__TEXTO PARA ANÁLISE__:
DIÁRIO DA PANDEMIA
*A palavra é desapego. De gatos e cachorros, de todos os animais que num momento ou outro participaram de nossa vida. Galinha não conta porque a gente acaba comendo, e o desapego vira assim um lance de saudade. Ou não.
*Parentes e amigos levados pela Peste alimentada por quem devia ter a obrigação de proteger o povo; como desapegar dessa gente condenada como frangos postos no matadouro? Parece que ainda estão todos por aí, e que quando tudo acabar reencontraremos amigos e conhecidos nas rodinhas dos cafés. O pai não morreu e nem foi jogado numa vala. Ele viajou e amanhã volta pra casa. A mãe não morreu, só sossegou um pouco o facho, está na casa da irmã que mora longe. O filho está vivo, amanhã ele tem escola. Os médicos, enfermeiros, todos os profissionais da Saúde estão na praia descansando das batalhas. Mas, então, o que esse vazio que enche nossas casas? O que são essas lágrimas amargas de desesperança? O que é essa solidão e seu grito sem som?

__TAREFA A REALIZAR__: Retome o diário da pandemia sobre o desapego e a perda, dando-lhe continuidade a partir da última frase apresentada.

__DADOS A EXAMINAR__:
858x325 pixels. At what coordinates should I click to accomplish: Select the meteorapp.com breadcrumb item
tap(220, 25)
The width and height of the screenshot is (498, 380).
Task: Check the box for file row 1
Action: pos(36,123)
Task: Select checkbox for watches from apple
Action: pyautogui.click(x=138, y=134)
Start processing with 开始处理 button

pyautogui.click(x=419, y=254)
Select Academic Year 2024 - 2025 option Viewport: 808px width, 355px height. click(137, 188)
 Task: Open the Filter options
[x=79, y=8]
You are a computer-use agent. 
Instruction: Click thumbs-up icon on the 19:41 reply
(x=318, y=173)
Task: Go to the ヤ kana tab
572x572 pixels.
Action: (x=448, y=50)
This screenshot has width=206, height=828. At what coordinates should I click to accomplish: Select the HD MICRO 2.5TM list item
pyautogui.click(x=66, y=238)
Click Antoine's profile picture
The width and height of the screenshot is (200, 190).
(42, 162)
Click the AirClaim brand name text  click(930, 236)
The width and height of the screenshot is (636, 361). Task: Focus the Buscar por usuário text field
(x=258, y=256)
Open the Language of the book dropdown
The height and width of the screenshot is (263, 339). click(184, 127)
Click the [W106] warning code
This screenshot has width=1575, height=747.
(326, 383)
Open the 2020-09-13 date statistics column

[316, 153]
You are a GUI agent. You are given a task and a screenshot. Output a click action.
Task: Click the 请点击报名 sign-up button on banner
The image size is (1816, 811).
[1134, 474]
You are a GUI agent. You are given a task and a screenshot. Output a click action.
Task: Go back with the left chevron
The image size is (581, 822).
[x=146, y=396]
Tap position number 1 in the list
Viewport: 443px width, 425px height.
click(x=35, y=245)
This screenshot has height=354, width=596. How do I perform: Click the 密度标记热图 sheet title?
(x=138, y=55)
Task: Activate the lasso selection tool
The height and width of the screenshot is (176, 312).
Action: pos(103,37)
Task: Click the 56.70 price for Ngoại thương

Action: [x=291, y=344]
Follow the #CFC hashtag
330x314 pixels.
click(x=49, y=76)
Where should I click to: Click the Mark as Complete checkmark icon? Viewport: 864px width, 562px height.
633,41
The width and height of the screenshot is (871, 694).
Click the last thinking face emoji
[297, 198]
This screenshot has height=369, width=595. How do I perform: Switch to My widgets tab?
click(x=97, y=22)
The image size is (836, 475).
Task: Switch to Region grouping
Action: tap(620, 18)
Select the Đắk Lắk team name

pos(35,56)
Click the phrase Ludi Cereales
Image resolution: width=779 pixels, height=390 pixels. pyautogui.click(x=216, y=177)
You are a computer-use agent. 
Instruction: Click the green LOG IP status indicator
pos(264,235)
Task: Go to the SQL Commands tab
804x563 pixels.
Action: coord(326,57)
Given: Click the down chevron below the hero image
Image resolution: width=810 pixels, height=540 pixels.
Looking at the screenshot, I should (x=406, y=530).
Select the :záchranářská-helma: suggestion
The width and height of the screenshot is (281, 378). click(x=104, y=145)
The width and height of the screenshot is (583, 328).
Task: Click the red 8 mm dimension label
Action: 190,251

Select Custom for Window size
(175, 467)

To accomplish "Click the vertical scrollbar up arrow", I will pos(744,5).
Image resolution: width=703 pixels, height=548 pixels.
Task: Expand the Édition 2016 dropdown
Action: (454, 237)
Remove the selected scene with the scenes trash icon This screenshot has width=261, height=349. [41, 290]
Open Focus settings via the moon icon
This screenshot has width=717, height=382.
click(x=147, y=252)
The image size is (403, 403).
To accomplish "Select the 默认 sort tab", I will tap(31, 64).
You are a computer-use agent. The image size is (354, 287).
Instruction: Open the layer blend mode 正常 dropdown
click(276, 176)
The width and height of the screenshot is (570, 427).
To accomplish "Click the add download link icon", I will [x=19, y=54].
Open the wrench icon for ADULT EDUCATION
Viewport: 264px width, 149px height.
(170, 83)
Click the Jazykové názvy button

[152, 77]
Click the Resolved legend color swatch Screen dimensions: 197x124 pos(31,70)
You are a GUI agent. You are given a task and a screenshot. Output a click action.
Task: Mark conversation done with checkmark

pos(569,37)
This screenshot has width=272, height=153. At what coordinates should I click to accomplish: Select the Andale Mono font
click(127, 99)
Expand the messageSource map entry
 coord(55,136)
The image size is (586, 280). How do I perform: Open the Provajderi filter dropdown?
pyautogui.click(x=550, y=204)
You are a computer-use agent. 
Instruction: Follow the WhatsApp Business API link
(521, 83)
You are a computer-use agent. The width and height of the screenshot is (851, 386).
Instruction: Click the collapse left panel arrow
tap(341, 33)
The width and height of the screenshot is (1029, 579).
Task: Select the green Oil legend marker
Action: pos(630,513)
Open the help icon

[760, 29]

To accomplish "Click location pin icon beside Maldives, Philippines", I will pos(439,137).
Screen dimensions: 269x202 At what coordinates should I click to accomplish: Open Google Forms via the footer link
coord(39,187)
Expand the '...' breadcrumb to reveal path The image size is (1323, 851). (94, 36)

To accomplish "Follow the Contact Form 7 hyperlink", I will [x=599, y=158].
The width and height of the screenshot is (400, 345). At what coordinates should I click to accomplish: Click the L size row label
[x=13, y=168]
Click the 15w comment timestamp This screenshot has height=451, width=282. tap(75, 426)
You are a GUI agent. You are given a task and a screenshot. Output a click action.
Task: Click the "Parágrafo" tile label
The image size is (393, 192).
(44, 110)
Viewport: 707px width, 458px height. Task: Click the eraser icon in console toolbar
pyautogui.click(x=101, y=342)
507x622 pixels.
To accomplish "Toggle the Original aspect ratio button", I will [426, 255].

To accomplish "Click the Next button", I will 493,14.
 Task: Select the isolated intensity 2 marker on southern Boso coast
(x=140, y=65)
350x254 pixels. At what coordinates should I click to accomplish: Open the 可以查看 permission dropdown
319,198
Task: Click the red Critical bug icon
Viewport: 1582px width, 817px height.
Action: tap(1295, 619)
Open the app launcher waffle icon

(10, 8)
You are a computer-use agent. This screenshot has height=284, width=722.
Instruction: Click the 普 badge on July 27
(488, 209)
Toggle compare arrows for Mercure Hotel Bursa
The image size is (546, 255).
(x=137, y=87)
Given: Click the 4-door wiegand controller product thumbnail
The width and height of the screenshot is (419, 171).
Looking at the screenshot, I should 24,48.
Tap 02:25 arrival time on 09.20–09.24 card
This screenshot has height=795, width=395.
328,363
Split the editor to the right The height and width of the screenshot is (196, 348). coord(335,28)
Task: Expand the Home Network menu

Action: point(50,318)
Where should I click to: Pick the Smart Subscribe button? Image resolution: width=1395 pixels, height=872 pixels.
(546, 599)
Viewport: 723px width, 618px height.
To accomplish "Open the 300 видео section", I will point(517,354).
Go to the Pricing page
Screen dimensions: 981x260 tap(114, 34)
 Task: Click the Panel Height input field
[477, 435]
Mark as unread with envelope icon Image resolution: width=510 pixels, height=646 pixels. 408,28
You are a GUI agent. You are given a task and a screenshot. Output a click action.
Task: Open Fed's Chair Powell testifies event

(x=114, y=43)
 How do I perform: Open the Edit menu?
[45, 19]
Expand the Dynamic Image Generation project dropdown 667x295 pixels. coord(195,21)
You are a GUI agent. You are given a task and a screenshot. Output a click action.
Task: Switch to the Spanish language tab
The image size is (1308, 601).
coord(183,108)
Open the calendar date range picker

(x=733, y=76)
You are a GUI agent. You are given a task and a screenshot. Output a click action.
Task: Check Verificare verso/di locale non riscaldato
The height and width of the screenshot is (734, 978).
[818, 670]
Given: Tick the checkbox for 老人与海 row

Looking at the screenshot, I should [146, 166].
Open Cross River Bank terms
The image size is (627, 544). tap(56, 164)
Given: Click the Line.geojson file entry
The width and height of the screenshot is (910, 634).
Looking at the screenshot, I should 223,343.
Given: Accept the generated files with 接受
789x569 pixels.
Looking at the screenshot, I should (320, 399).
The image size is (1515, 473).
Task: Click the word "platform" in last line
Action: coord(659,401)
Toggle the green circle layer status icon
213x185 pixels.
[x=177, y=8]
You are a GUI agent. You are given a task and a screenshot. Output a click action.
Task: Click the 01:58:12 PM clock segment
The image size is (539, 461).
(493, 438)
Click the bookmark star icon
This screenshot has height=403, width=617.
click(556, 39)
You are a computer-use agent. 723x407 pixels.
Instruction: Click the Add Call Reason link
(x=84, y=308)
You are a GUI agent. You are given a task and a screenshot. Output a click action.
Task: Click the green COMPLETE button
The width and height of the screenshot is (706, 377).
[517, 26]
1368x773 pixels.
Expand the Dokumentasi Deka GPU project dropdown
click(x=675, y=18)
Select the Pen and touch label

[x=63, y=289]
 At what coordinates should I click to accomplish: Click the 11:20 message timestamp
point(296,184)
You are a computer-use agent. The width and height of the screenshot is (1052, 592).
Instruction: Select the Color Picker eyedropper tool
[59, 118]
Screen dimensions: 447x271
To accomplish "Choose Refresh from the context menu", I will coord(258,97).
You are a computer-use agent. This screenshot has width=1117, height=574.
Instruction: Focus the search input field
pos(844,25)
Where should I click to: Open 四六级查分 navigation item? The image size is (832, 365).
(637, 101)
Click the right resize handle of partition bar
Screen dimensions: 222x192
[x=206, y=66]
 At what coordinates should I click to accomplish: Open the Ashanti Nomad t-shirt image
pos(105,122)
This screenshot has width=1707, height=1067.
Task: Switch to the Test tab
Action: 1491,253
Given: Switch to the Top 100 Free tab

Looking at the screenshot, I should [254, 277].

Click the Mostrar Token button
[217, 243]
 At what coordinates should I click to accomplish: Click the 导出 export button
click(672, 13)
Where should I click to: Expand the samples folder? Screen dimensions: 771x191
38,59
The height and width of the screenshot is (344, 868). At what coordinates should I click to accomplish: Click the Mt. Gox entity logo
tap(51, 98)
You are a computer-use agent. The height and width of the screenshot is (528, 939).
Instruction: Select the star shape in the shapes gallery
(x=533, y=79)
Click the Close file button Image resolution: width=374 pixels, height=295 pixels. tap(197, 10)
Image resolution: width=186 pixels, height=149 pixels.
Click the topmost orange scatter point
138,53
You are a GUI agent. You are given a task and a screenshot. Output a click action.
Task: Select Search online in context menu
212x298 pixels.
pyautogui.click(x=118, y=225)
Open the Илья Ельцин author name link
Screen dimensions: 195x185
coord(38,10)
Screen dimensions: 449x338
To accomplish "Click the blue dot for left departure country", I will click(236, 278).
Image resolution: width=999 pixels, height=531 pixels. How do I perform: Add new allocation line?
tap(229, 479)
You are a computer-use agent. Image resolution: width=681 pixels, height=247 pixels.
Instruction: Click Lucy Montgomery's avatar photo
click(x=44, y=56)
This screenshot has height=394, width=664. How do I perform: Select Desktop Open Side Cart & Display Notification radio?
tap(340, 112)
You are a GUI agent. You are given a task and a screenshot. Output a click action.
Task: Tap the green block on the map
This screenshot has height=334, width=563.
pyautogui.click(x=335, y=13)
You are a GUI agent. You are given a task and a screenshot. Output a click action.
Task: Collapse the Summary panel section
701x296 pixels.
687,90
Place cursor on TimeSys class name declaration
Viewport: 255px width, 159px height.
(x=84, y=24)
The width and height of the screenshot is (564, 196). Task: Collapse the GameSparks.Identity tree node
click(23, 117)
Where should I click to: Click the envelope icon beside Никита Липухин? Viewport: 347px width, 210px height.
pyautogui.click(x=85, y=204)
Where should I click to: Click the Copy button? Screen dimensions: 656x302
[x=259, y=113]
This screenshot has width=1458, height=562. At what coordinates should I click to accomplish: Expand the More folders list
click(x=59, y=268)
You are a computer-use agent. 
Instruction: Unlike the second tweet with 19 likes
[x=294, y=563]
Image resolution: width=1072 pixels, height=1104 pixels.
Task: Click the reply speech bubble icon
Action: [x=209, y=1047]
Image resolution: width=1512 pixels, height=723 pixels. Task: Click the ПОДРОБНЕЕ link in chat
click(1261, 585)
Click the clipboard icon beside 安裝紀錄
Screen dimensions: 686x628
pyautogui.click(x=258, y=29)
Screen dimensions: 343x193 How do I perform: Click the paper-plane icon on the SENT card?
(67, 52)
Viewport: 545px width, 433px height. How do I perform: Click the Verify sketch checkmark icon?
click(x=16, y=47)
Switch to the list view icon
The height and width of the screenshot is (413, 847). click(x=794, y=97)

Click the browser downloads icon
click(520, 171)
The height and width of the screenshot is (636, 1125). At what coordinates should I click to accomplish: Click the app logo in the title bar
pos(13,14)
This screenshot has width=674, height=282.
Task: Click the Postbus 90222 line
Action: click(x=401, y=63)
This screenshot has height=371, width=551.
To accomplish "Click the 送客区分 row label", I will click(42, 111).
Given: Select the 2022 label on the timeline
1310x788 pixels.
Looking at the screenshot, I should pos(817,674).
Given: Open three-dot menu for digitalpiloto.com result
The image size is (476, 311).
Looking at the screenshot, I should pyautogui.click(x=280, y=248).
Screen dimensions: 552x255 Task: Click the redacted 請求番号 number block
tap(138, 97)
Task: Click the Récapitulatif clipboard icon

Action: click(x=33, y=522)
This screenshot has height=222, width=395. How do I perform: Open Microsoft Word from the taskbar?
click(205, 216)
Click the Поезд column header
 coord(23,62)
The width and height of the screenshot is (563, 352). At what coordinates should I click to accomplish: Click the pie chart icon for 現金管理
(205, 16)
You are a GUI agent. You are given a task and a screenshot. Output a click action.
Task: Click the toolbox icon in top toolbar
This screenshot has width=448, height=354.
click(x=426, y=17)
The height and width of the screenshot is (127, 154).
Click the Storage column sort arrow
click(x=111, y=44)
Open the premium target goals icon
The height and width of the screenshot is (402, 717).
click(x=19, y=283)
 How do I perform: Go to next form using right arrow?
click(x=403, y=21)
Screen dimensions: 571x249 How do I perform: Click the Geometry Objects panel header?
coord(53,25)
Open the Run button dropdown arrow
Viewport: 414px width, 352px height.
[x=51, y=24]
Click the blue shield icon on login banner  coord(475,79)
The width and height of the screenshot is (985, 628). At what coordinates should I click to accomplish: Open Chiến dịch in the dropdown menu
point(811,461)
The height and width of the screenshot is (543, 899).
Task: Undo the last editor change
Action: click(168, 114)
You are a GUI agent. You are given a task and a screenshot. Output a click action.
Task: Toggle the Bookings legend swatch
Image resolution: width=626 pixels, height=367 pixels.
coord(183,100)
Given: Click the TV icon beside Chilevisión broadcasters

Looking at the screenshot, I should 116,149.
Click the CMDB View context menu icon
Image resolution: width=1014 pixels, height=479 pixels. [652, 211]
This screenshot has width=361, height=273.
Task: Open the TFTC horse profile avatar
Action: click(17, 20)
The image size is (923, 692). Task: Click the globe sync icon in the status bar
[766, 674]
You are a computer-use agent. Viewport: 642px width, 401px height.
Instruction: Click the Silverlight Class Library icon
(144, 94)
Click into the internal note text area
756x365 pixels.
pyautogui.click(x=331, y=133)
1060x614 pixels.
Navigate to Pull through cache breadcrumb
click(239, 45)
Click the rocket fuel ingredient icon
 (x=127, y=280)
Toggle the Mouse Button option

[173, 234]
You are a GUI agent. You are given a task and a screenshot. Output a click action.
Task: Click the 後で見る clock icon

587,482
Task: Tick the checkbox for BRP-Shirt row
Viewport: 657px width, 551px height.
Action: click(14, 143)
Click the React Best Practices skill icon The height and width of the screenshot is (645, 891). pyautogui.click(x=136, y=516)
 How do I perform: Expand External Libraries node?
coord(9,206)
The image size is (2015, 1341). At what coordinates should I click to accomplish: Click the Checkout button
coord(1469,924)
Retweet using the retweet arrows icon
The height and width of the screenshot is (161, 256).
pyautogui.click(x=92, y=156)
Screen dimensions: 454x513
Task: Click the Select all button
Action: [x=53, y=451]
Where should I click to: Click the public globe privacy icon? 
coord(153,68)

__RESPOSTA__:
*Brasil, meu país, nau sem rumo, barco bêbado de Rimbaud. Aqui existia uma nação de homens mais ou menos honestos. O país, um navio que singrava águas da paz. Até que o timoneiro inventasse icebergs para naufragar o trajeto da embarcação. Até que o próprio povo escolhesse o Coelho Maluco como timoneiro. O país naufraga, estamos todos afundando. Vamos todos juntos para as profundezas.
PENSAMENTÃO: Quem sente mais a minha falta não é a multidão de mulheres que amei, mas os garçons dos bares que eu frequentava.